然而即使留下的遗迹处处,主谋却迟迟不现踪影,凌语相信直来直往的师妹绝非畏罪潜逃的料,必是某种常人难以忖度的原因促使她不能到案说明。从小这师妹就擅长玩捉迷藏一类的游戏,除了风云宅院没人比她更熟外,优越的体术更让她藏身之处常常匪夷所思,树颠,灶底,屋顶的两根横梁之间,她甚至可以为了小小一场游戏,悬吊在屋顶上半天。
因此午夜梦回,凌语常冷汗惊醒,梦见霜霜躲进了广大的天空,再也捉不住她一片衣角,特别是在成日的寻人行动之后。
「究竟……会去那里了……?」
托腮苦思,凌语不愿意将整座风云开阖的地皮翻过来,就算需要也是最终备案。霜霜的行踪一向飘忽,既然不能逃脱这寸许的范围,她乾脆充份发挥这小天地的一景一物,一廊一角,只要她刻意藏起某样东西,非从她口中直接套出,就算到白头你也寻不著。
或许是上天的眷顾罢?正苦恼间,感受到傍晚微风的清凉,凌语的目光不自觉被幕色所召唤,抬头朝天际线望去,却意外地发现处于六府东方的「咸池星」,那是蓬莱用以升灶、储物和备食的地方。后房泥砖砌起的烟囱十里可望,那直耸云霄的炊烟里,竟似飘缈著一枚黑影,在烟雾缭绕中舞动。依稀几丝漫天飞舞的头发,更迫使凌语相信那绝处确有名为人的生物存在。

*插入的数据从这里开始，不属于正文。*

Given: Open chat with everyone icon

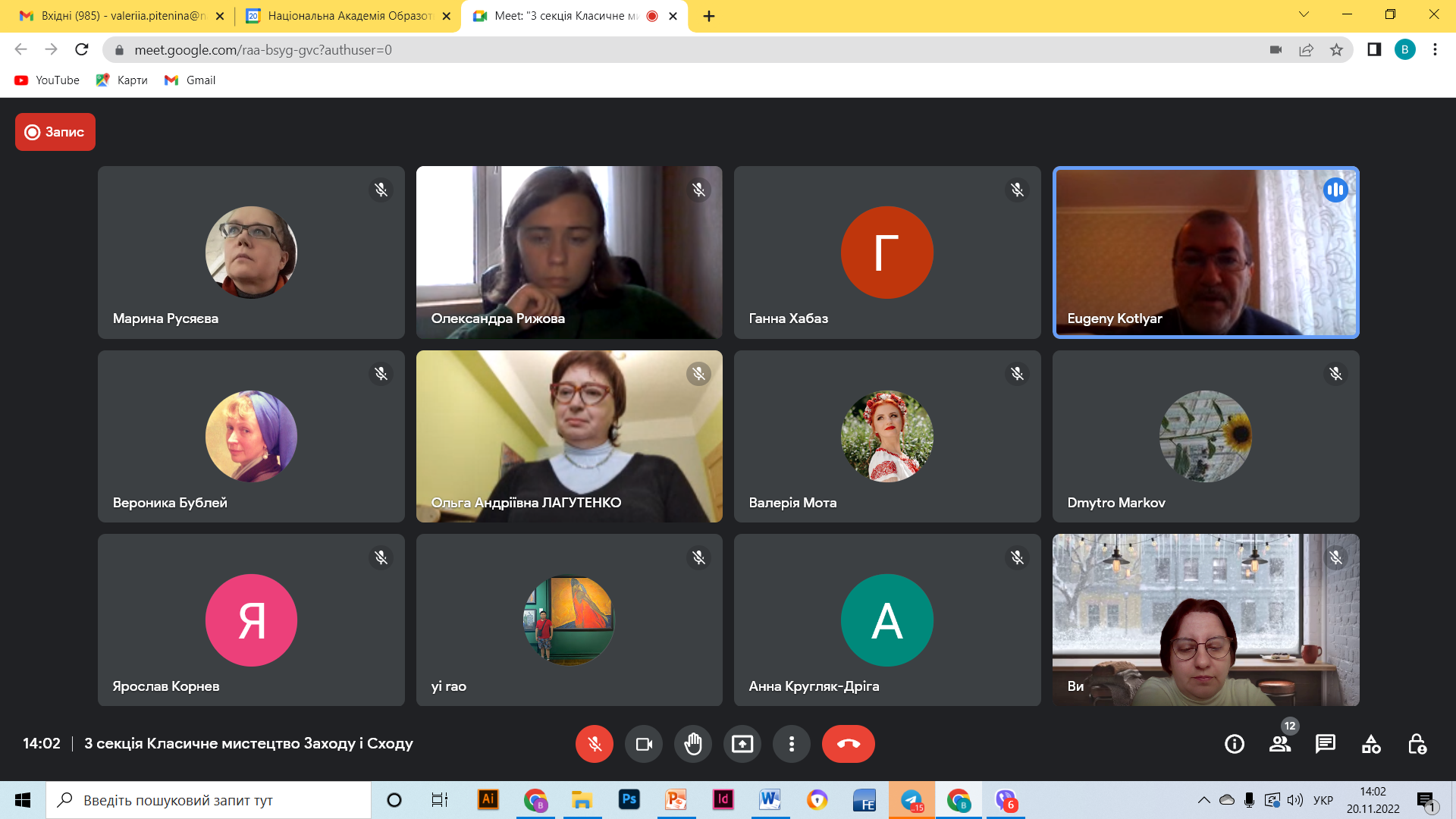Looking at the screenshot, I should tap(1326, 744).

可灶房烟囱虽宽,离地好说也有十多公尺,是整座宅院的制高点。
抱著万一的希望,要是此著不通,恐怕他真要在蓬莱山上张贴寻人启事了。苦命的师哥一手揽住墙头,勉力翻上了咸池星屋顶,凭藉著绝顶腰力,烟囱上的微风很快一无遮蔽地吹向凌语视线,没料这上头风光这般好,不由自主朝落日方向挺直身躯,夕阳原来也如此刺目,逼得他眯起了眼睛。
然后,他就看见了她。
每次看这小师妹的背影,凌语总会有些感慨,黑发分流,束成两半流泻于风中,晚霞将黝黑的色泽添上点忧虑,却又夹带点神话传说的浪漫。若不是那白皙后颈生动的如月光瀑布,凌语会以为眼前不过是一副巧夺天空的画作,只有彩笔有资格亵du打搅。

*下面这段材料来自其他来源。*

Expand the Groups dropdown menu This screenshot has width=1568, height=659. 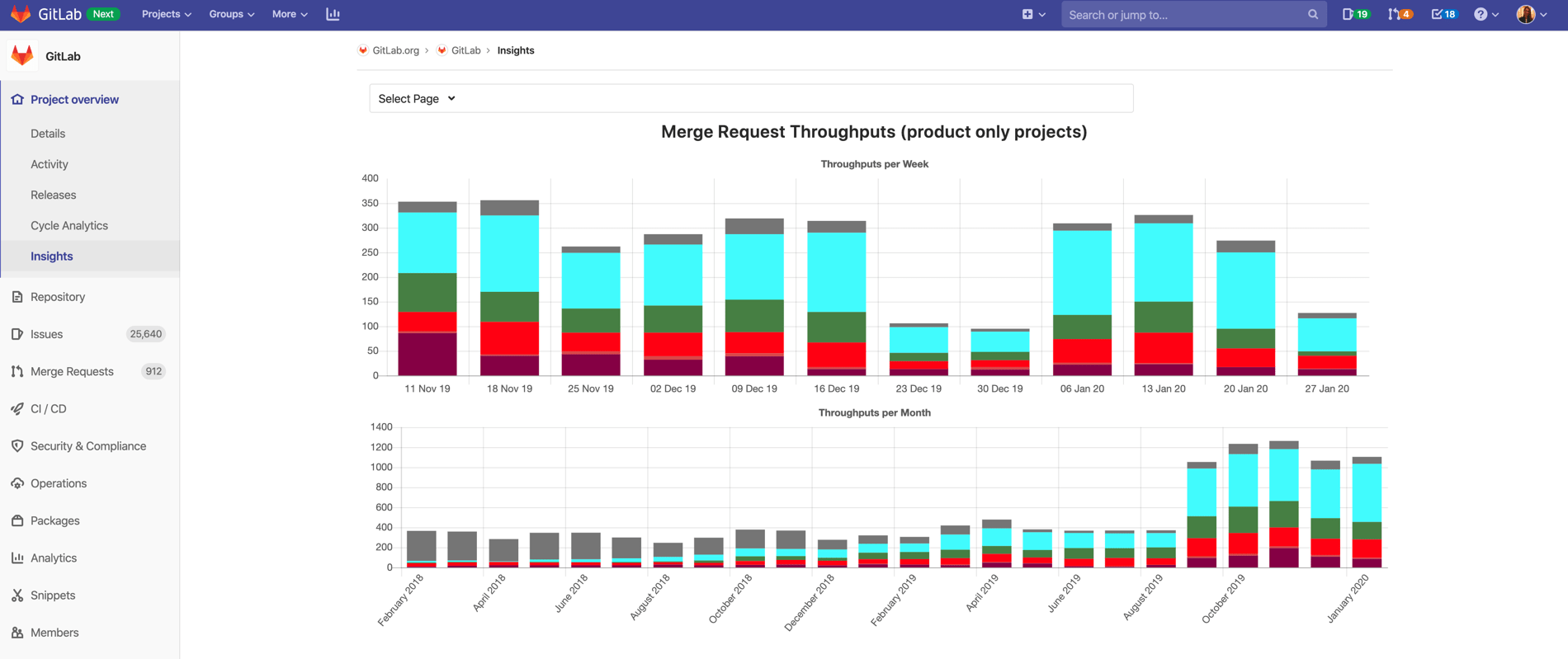231,14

本来是打定主意一发现嫌犯踪迹就不由份说拘提回营的,然而此刻,凌语发现自己只是蹑手蹑脚地,深怕惊动画里任一点油彩,卑躬屈膝地游近画中的人儿。
「语……哥哥吗?」
还未伸出指尖试探,听力绝佳的少女早已发现了笨手笨脚的师哥,声音淡淡地,不如意料中调皮捣蛋的求饶,倒像是两人早已相约在高处看晚霞,凌语只是迟来的陪伴。原先想好的一番叱责,凌语咽了口涎沫,竟似也被那奇妙的语气冲淡了。
长长一叹,怒气冲冲的兴师问罪在短短五秒内化为感慨万千的循循善诱,凌语不知道该在脸上放那一副面具,只好用最自然的表情,轻触霜霜孅细的肩,柔语轻声:
「为什么自己跑来这?你让大家都担心得紧,找了你一整天。」
「啊,是吗?真是对不起,」有些讶然地微侧过头,目光似还不能从某处移开,霜霜一如往常为过错诚心表示歉意,虽然这歉意的效力很难延续到明天太阳升起:
「我一时入迷……就忘记时间了。」
凌语不禁愕然。顺著搭肩的手往小师妹的眼神看去,却见那双眼闪动著,黑中带紫的殊异瞳色急切地像在捕捉这天地,却释放不出心灵里某种桎梏。
「你爬得这样高,看些什么?」凌语发觉自己竟开了口,不是为了询问,比询问的意境更远。
霜霜仍是没有回头看他,只是敛了敛乾涩的唇,把娇小的头颅埋入双膝间,再用纤细的臂将他们一把环抱:
「因为……这里可以把皇禁城,看得最远,最清楚。」
感受到语调的变异,凌语不由得也将目光移离,从灶房的尖顶往朱雀街方向看去,果然可以将大街的繁荣热闹一览无遗。人群,屋舍,飞禽走兽……人世间熙来攘往的缩影,尺寸千里,尽数涵容于眼角范围,甚至还触及城外,那色彩缤纷,危机四伏的花花世界。
「你喜欢看外头?」隐隐知道霜霜的涵意,严肃的大师哥不自觉地语调放柔,连他都没察觉那抚慰的本意。
「不喜欢。」背著摇首,凌语看不见她表情,只知道那频率很慢。
「不喜欢?这……又为什么想看得远?」迟钝而缺乏浪漫区域的脑细胞无从判断师妹欠缺逻辑的对话,凌语不禁感叹,所谓有其父必有其女,似乎并不需要血缘关系。
「我……不只喜欢看……」那声音却没有回答,或者等于没有回答:「我不只喜欢看……而已。」
凌语顿时凝咽,他就算在某些面相上老实,却也决不是笨蛋;虽在一般情况下迟钝,却也并非木头,霜霜的弦外馀音他听得懂,但也仅止于听得懂,他还能作些什么?
「上面凉……跟语师哥下去,以免著凉了,好吗?」
微微俯身,凌语只好用语言把尴尬的气氛转开,先解决当前的问题。虽然知道那藉口说服力极低,因为打从出娘胎开始,他还未看过这健壮如蟑螂的师妹受病魔侵扰过,即使全大陆的种族都病倒,凌语还怀疑霜霜会不会打个喷嚏。